| Aim of the exercise |
Line by line, return the data exactly as shown.

(Data excerpts)
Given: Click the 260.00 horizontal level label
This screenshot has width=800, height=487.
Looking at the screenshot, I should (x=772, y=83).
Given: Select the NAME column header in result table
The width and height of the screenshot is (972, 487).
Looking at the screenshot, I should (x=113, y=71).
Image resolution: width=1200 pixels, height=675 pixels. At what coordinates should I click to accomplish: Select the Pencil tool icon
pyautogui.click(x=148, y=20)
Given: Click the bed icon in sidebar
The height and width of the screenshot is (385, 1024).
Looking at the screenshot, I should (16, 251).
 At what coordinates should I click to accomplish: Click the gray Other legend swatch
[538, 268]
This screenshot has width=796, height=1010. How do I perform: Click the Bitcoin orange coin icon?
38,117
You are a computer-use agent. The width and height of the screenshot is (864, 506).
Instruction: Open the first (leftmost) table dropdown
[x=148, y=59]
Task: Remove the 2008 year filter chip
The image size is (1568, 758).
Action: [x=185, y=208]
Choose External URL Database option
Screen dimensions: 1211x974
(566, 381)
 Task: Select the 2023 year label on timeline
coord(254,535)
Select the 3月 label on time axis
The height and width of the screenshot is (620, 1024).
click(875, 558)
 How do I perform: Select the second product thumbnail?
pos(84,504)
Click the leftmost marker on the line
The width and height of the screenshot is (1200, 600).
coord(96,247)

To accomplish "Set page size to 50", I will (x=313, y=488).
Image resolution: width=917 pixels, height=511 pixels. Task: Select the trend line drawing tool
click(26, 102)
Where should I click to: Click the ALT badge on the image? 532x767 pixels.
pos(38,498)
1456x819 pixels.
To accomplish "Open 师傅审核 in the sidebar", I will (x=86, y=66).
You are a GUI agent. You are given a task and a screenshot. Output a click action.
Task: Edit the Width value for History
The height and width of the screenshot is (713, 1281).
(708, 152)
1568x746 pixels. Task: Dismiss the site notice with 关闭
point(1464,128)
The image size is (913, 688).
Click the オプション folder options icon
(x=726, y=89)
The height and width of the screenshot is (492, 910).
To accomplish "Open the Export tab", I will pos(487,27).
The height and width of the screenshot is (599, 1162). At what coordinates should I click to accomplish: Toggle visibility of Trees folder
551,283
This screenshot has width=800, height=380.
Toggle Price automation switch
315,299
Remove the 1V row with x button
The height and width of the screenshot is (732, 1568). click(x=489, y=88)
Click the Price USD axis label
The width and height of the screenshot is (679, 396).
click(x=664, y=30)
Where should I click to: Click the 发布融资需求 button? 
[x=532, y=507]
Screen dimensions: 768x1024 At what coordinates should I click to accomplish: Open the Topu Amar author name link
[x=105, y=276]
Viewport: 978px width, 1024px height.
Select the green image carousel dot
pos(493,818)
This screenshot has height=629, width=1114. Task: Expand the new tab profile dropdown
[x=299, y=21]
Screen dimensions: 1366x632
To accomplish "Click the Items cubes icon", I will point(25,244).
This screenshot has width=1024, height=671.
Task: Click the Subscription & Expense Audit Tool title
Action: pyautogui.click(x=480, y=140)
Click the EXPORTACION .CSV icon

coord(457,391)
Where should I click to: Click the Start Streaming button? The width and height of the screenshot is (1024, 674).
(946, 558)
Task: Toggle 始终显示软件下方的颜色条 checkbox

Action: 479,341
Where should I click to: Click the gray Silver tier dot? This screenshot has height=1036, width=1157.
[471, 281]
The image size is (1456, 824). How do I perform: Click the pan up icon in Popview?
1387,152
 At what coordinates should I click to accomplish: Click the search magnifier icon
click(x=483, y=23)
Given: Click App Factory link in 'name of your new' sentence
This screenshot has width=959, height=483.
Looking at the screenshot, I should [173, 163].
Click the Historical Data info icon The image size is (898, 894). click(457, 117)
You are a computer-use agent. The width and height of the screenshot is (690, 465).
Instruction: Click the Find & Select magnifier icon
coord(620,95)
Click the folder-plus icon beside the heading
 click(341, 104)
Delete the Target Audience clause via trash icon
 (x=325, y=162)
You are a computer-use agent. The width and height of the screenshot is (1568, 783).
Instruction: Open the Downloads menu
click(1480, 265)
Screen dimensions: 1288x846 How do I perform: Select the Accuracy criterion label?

| Written answer |
Given: Click the 260.00 horizontal level label
This screenshot has width=800, height=487.
Looking at the screenshot, I should (x=772, y=83).
Given: Select the NAME column header in result table
The width and height of the screenshot is (972, 487).
Looking at the screenshot, I should (x=113, y=71).
Image resolution: width=1200 pixels, height=675 pixels. At what coordinates should I click to accomplish: Select the Pencil tool icon
pyautogui.click(x=148, y=20)
Given: Click the bed icon in sidebar
The height and width of the screenshot is (385, 1024).
Looking at the screenshot, I should (16, 251).
 At what coordinates should I click to accomplish: Click the gray Other legend swatch
[538, 268]
This screenshot has width=796, height=1010. How do I perform: Click the Bitcoin orange coin icon?
38,117
You are a computer-use agent. The width and height of the screenshot is (864, 506).
Instruction: Open the first (leftmost) table dropdown
[x=148, y=59]
Task: Remove the 2008 year filter chip
The image size is (1568, 758).
Action: [x=185, y=208]
Choose External URL Database option
Screen dimensions: 1211x974
(566, 381)
 Task: Select the 2023 year label on timeline
coord(254,535)
Select the 3月 label on time axis
The height and width of the screenshot is (620, 1024).
click(875, 558)
 How do I perform: Select the second product thumbnail?
pos(84,504)
Click the leftmost marker on the line
The width and height of the screenshot is (1200, 600).
coord(96,247)

To accomplish "Set page size to 50", I will (x=313, y=488).
Image resolution: width=917 pixels, height=511 pixels. Task: Select the trend line drawing tool
click(26, 102)
Where should I click to: Click the ALT badge on the image? 532x767 pixels.
pos(38,498)
1456x819 pixels.
To accomplish "Open 师傅审核 in the sidebar", I will (x=86, y=66).
You are a GUI agent. You are given a task and a screenshot. Output a click action.
Task: Edit the Width value for History
The height and width of the screenshot is (713, 1281).
(708, 152)
1568x746 pixels. Task: Dismiss the site notice with 关闭
point(1464,128)
The image size is (913, 688).
Click the オプション folder options icon
(x=726, y=89)
The height and width of the screenshot is (492, 910).
To accomplish "Open the Export tab", I will pos(487,27).
The height and width of the screenshot is (599, 1162). At what coordinates should I click to accomplish: Toggle visibility of Trees folder
551,283
This screenshot has width=800, height=380.
Toggle Price automation switch
315,299
Remove the 1V row with x button
The height and width of the screenshot is (732, 1568). click(x=489, y=88)
Click the Price USD axis label
The width and height of the screenshot is (679, 396).
click(x=664, y=30)
Where should I click to: Click the 发布融资需求 button? 
[x=532, y=507]
Screen dimensions: 768x1024 At what coordinates should I click to accomplish: Open the Topu Amar author name link
[x=105, y=276]
Viewport: 978px width, 1024px height.
Select the green image carousel dot
pos(493,818)
This screenshot has height=629, width=1114. Task: Expand the new tab profile dropdown
[x=299, y=21]
Screen dimensions: 1366x632
To accomplish "Click the Items cubes icon", I will point(25,244).
This screenshot has width=1024, height=671.
Task: Click the Subscription & Expense Audit Tool title
Action: pyautogui.click(x=480, y=140)
Click the EXPORTACION .CSV icon

coord(457,391)
Where should I click to: Click the Start Streaming button? The width and height of the screenshot is (1024, 674).
(946, 558)
Task: Toggle 始终显示软件下方的颜色条 checkbox

Action: 479,341
Where should I click to: Click the gray Silver tier dot? This screenshot has height=1036, width=1157.
[471, 281]
The image size is (1456, 824). How do I perform: Click the pan up icon in Popview?
1387,152
 At what coordinates should I click to accomplish: Click the search magnifier icon
click(x=483, y=23)
Given: Click App Factory link in 'name of your new' sentence
This screenshot has width=959, height=483.
Looking at the screenshot, I should [173, 163].
Click the Historical Data info icon The image size is (898, 894). click(457, 117)
You are a computer-use agent. The width and height of the screenshot is (690, 465).
Instruction: Click the Find & Select magnifier icon
coord(620,95)
Click the folder-plus icon beside the heading
 click(341, 104)
Delete the Target Audience clause via trash icon
 (x=325, y=162)
You are a computer-use agent. The width and height of the screenshot is (1568, 783).
Instruction: Open the Downloads menu
click(1480, 265)
Screen dimensions: 1288x846 How do I perform: Select the Accuracy criterion label?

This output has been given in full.